SELECTED EXCERPT
====
THINK-ISRAEL

DEMOCRATS SHOULDN’T DISMISS NUNES’ SPYING CLAIMS SO QUICKLY

by David Harsanyi

Liberals have been warning us for years about “incidental collection”

nunes
Devin Nunes

House Intelligence Committee Chairman Devin Nunes told reporters yesterday[1] that members of Donald Trump's presidential transition team -- and possibly Trump himself -- may have been caught up in surveillance during the last days of the Obama administration. Nunes says the surveillance, by both the FBI and NSA, looked to be legal "incidental collection" that had nothing to do with concerns over Russia collusion.

If true, this isn't the wiretapping of Trump Towers, as Trump claimed in his infamous tweet[2] a few weeks ago, but it is spying in any commonly understood sense of the word. The NSA routinely listens to calls and reads emails of Americans and collects other data "incidentally" from third parties, avoiding warrants. Section 702 of the Foreign Intelligence Surveillance Act, which has been found constitutional, states[3] that government doesn't need a warrant to collect information on Americans as long as the target of the collection is a foreigner.

That's one thing. But if we're to believe Nunes, the[4] names of Trump associates were "unmasked," and "details with little or no apparent foreign intelligence value, were widely disseminated in intelligence community reporting." CNN is reporting[5] that some of the communications picked up were of Trump transition officials talking about the president's family. What possible need was there for those details to be passed around in an intelligence report? Who ordered the unmasking of the people involved? Was the information properly minimized? If the investigation wasn't aimed at collusion with the Russians, what investigation ensnared the president-elect and his transition team?

While the answers might not vindicate Trump, they are legitimate questions.

If it turns out intel wasn't properly minimized, this is the kind of abuse that civil libertarians have long warned undermines Americans' privacy, a Fourth Amendment right. Many Democrats (and a few Republicans)[6] have been warning about the exploitation of 702 for years. Only last year,[7] Minnesota Sen. Al Franken admitted that "information that we get through 702 can be misused." The American Civil Liberties Union also opposes it ("We Must Rein in President Trump's Spying Powers" says[8] one headline. Right.).
====
TASKS TO COMPLETE
a - Decide whether each statement agrees with the column on Nunes' spying claims. Answer yes or no and quote the deciding words. (i) Nunes said the surveillance was carried out by both the FBI and the NSA. (ii) Section 702 of the Foreign Intelligence Surveillance Act has been found unconstitutional. (iii) Al Franken's admission about 702 came two years ago.
b - In the column on Nunes' spying claims, reproduce the passage starting with "That's one thing." and going on through "are legitimate questions.", switching "transition" to "campaign" everywhere it occurs.

AVAILABLE DATA
====
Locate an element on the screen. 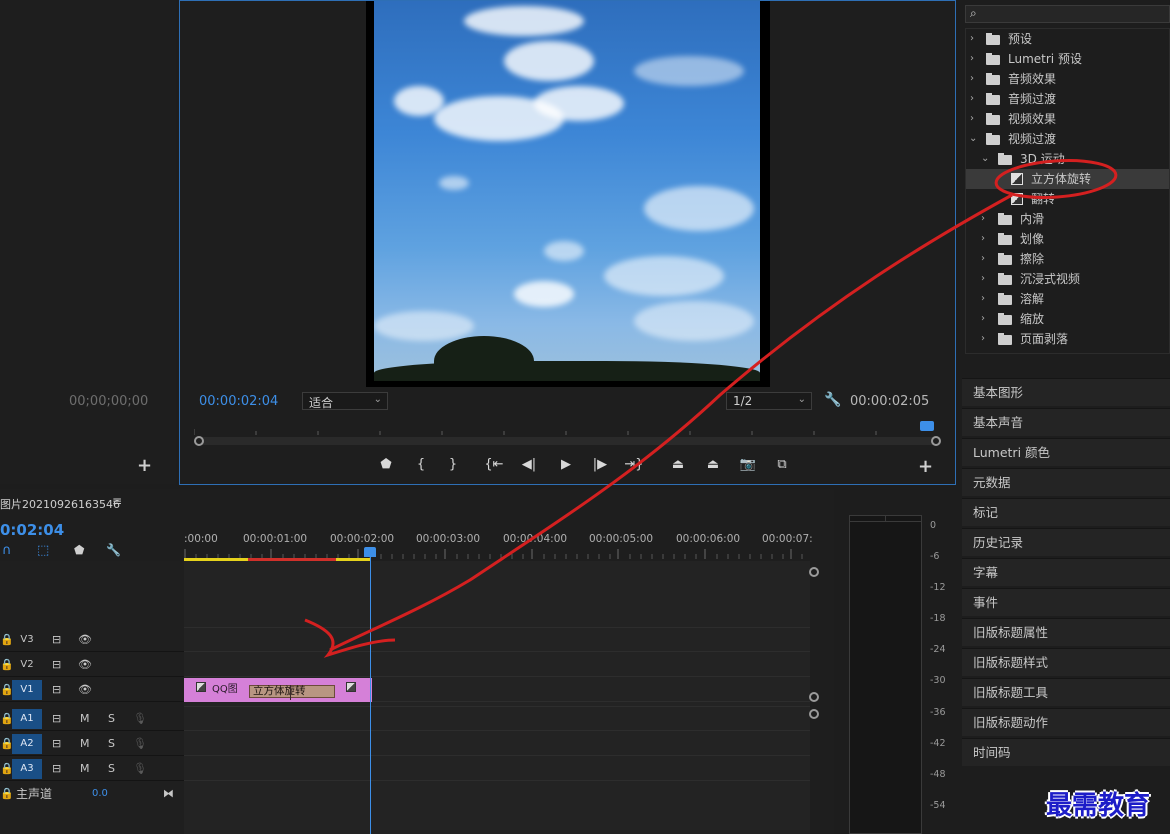 The height and width of the screenshot is (834, 1170). panel-legacy-title-styles: 旧版标题样式 is located at coordinates (1066, 662).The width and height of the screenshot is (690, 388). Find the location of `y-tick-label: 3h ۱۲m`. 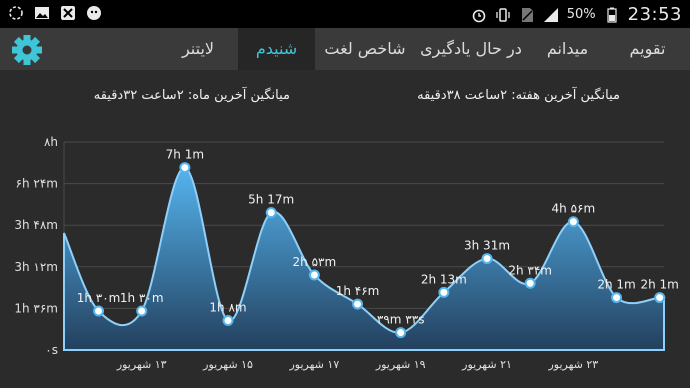

y-tick-label: 3h ۱۲m is located at coordinates (36, 267).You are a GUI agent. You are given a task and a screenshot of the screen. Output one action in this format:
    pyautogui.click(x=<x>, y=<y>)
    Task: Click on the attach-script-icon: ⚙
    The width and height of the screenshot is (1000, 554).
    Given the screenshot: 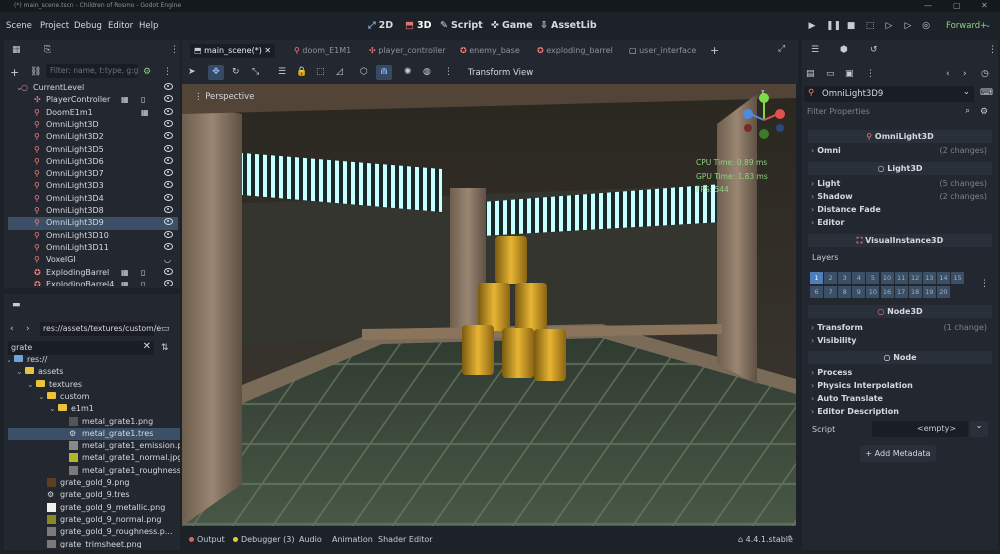 What is the action you would take?
    pyautogui.click(x=147, y=72)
====
ANSWERS BY ITEM NUMBER
a -
(i) Yes: "by both the FBI and NSA"
(ii) No: "which has been found constitutional"
(iii) No: "Only last year,"

b -
That's one thing. But if we're to believe Nunes, the[4] names of Trump associates were "unmasked," and "details with little or no apparent foreign intelligence value, were widely disseminated in intelligence community reporting." CNN is reporting[5] that some of the communications picked up were of Trump campaign officials talking about the president's family. What possible need was there for those details to be passed around in an intelligence report? Who ordered the unmasking of the people involved? Was the information properly minimized? If the investigation wasn't aimed at collusion with the Russians, what investigation ensnared the president-elect and his campaign team?

While the answers might not vindicate Trump, they are legitimate questions.